I originally started reading
I Can Hear You Whisper because
I thought some of our students might be interested in this book as a
non-fiction reading selection.
I was
fascinated by Denworth’s description of the discovery and reaction to her son’s
hearing loss. A science journalist herself, Denworth interviewed numerous
experts, including neuroscientists, language specialists, and educators.

This is a book about hearing, but it is also about listening, speaking
and reading – with a chapter on the reading brain which stresses the value of
rhyme and poetry to develop reading skills and presents research on how hearing
and dyslexia may by intertwined. Denworth provides numerous references to past
and current research while being very forthright in explaining the various
perspectives regarding choices like sign language and use of cochlear implants.
She includes scientific findings and language, but also is a talented enough
writer to succinctly describe issues related to hearing in memorable, easy to
understand ways:
-- “Speech production is a motor skill like
kicking a ball or picking up a raisin. We don’t think of it that way …”
-- “When you speak or sing, you hear yourself
in two ways: through air conduction and bone conduction.
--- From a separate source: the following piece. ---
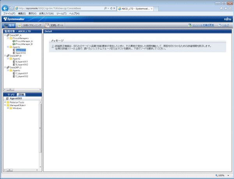Collapse the DataGRP_A tree node
The width and height of the screenshot is (234, 179).
(5, 35)
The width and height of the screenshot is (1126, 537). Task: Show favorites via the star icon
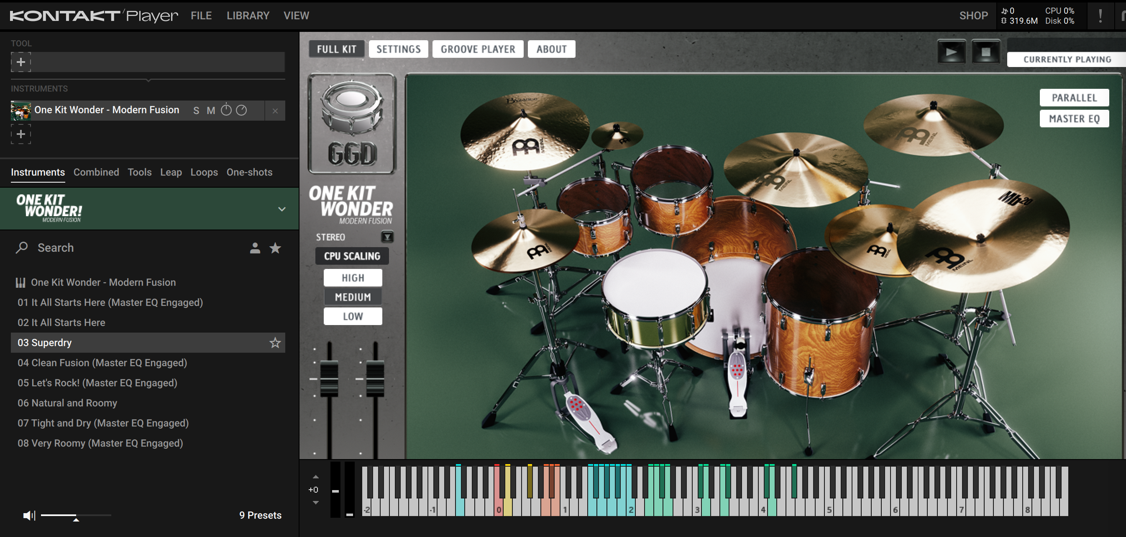click(275, 248)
The recorded sound of your voice sounds
unnatural to you because only airborne sound is picked up by the microphone
and you are used to hearing both.”
-- A startling statistic?
“95 percent of deaf and hard-of-hearing
children are … born to hearing parents …”
Says Dentworth, “I realized that my son might have a cultural
identity – should he choose to embrace it – that I could come to
appreciate, but I could never truly share.” This book deserves wide readership, and will be especially valuable to
families with members who are deaf or who have experienced hearing loss.
Update: 7/23/2015: A
new study shows ways to use hearing tests to predict literacy.Full academic study, "Auditory Processing in Noise" is published in
PLOS Biology.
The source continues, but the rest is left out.